Lilian Akoth stands in the doorway of her metal shanty in Kenya’s capital, Nairobi. A number of years ago, she got pregnant.
“I went to the hospital and tested positive for HIV,” she says. “When I got back home and told my husband about it, he was very angry.”
She says her husband did not want her to have the baby. He did not want a child with HIV.
When Lilian said she wanted to have the baby anyway, he beat her. He said she was cursed with HIV, and the baby would also be cursed. He punched her in the stomach many times. She miscarried.
Lilian’s experience was extreme, but the problem she faced is common in Africa. Many HIV-positive women say they have been pressured – even forced – not to have children because people assume they will infect their babies.
Mitch Besser, an American obstetrician now based in South Africa, says many people in Africa are not aware that HIV doesn’t have to pass from mother to child.

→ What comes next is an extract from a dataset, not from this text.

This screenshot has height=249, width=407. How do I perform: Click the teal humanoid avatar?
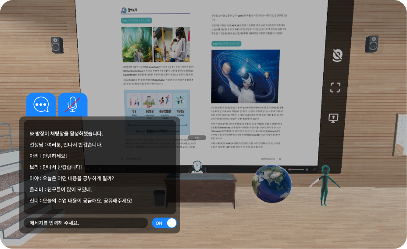pyautogui.click(x=325, y=184)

“Most babies (from HIV-positive mothers) are born HIV-negative,” he says. “With effective interventions, essentially all babies can be born HIV-negative.”
Besser has founded an organization called Mothers2mothers that helps women get those interventions – HIV testing, and antiretroviral drugs to prevent the virus from spreading to the child.
Carol Mutune is a counselor with Mothers2mothers. She says there’s another reason HIV-positive women are pressured not to get pregnant. People in their communities fear the mother will die, leave the child an orphan, and “they will be left to take the responsibility of that child.”
Across the continent, there have been organized efforts to prevent HIV-positive women from having children. In Western Kenya, an American organization is paying poor women with HIV to go on long-term birth control. In Namibia, several doctors have been accused of sterilizing HIV-positive women without their consent. And in Uganda, the government is considering a bill that would make it a crime for people to transmit HIV, including mothers who infect their children.
Supporters of these efforts say it is irresponsible for HIV-positive women to get pregnant, when many of them still do not have access to antiretroviral drugs.
But AIDS activists say that instead of pressuring HIV-positive women not to have kids, more should be done to ensure that everyone has access to treatment.